===== TEXT EXCERPT

🌿 Romans 6 Through Two Lenses: A Grace-Centered Reflection
Grace does not begin with our striving. It begins with His presence breaking through.
There is a certain stillness that falls on the heart when Romans 6 is opened before us. It is one of Scripture’s great declarations of identity. We were buried with Christ. We were raised with Him. We are no longer slaves to sin. We live in a newness that flows from His life within. Yet how these verses are interpreted varies across the Body of Christ, and it is not uncommon to find that one passage becomes a window into very different theological worlds.
In my recent four-part John Wesley series on YouTube, and in the companion posts here at Rooted in Christ Journal, we explored Romans 6 through a Wesleyan lens: the heart cleansed in love, the believer freed from the dominion of sin, and Christ Himself as the living source of holiness. That framework has shaped my own theological journey for many years.
Not long ago, while visiting a local congregation, I listened to a sermon on Romans 6:1–14 that revealed a very different frame of theology. The pastor was warm, faithful, and sincere, yet the message carried contours that did not belong to the Wesleyan stream I had been revisiting, but to another tradition. The sermon unfolded in the cadence of a Reformed, Calvinistic approach, often described as Lordship Salvation. It spoke often of holiness, yet the holiness envisioned was not the radiant heart-love that Wesley described, nor the Spirit-filled purity that early holiness preachers proclaimed. It resembled instead the moral earnestness of the Puritans and the careful guardedness of modern Reformed voices.
The emphasis fell often upon the absolute holiness of God, the depth of sin, and the weight of divine justice. These truths are sacred and true. Yet their arrangement in the sermon was not the pattern of Wesleyan holiness, where love stands at the center, nor the pattern of the deeper-life tradition, where union with Christ is the fountainhead of transformation. Rather, the message presented sanctification as an ongoing battle with an indwelling sin nature that will never be fully conquered in this life. We must, it was said, flee from sin, resist the devil, strip away the grave clothes, cast off rebellion, and take up spiritual labor as the means by which we honor God. Grace in this view provides divine assistance, enabling a determined believer to press forward.

==========

ACTIONS TO TAKE>
(a) Retype the passage from the reflection on Romans 6 word for word, beginning at the words "In my recent" and stopping after "for many years.".
(b) According to the reflection on Romans 6, the sermon said believers must do certain things as the means by which they honor God. List each of them.

===== DATA EXCERPTS

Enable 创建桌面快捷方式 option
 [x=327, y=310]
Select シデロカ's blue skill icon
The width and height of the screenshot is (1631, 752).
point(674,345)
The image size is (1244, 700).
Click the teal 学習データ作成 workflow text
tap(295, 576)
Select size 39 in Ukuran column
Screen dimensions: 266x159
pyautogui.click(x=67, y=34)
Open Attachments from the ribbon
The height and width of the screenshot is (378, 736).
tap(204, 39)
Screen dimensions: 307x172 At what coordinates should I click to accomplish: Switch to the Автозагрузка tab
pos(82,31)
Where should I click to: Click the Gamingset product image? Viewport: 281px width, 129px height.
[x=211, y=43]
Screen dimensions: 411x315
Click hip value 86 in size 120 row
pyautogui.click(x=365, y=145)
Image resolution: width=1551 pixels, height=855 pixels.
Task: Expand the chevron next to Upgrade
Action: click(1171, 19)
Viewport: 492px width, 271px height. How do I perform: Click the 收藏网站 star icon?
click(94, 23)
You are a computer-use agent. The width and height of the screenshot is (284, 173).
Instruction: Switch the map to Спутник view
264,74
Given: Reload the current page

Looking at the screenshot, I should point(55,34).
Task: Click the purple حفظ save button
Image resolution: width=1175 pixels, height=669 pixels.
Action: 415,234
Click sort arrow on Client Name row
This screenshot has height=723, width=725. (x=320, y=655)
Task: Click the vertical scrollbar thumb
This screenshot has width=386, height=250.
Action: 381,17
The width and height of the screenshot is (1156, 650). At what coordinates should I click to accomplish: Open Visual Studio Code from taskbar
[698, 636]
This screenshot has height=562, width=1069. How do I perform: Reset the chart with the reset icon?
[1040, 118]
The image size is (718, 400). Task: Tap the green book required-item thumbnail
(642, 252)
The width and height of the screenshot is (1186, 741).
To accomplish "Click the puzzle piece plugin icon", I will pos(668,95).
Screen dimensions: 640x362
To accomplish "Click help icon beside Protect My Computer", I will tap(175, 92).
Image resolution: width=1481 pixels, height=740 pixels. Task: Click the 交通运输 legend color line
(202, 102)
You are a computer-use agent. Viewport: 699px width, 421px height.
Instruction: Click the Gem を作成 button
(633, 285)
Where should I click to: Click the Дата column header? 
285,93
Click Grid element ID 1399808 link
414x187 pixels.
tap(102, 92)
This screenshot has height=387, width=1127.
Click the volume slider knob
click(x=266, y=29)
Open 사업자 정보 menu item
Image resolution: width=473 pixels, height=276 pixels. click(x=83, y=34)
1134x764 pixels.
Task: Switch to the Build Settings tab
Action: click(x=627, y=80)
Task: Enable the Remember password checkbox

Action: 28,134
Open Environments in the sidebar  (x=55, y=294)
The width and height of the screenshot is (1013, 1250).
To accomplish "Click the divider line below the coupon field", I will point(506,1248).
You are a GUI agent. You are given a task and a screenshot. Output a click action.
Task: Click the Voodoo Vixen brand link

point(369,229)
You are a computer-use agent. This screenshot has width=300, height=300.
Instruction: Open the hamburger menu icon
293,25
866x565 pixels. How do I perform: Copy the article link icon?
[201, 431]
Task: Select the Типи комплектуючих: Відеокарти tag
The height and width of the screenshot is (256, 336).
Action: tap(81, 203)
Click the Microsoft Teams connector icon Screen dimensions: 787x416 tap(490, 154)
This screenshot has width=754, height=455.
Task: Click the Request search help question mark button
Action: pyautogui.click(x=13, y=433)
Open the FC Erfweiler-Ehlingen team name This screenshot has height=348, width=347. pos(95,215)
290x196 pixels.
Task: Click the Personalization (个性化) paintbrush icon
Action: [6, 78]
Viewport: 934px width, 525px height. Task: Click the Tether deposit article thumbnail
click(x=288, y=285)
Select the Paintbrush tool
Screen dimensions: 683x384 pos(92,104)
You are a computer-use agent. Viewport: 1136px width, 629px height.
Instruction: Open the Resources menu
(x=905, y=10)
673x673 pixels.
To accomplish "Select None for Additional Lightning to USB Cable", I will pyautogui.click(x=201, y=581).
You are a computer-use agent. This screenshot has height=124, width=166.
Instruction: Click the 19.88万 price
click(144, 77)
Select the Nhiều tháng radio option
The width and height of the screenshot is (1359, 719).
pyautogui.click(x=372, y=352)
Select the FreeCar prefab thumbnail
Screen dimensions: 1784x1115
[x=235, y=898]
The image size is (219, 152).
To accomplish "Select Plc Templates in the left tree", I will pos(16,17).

==========

SOLUTIONS>
(a)
In my recent four-part John Wesley series on YouTube, and in the companion posts here at Rooted in Christ Journal, we explored Romans 6 through a Wesleyan lens: the heart cleansed in love, the believer freed from the dominion of sin, and Christ Himself as the living source of holiness. That framework has shaped my own theological journey for many years.

(b)
- Flee from sin
- Resist the devil
- Strip away the grave clothes
- Cast off rebellion
- Take up spiritual labor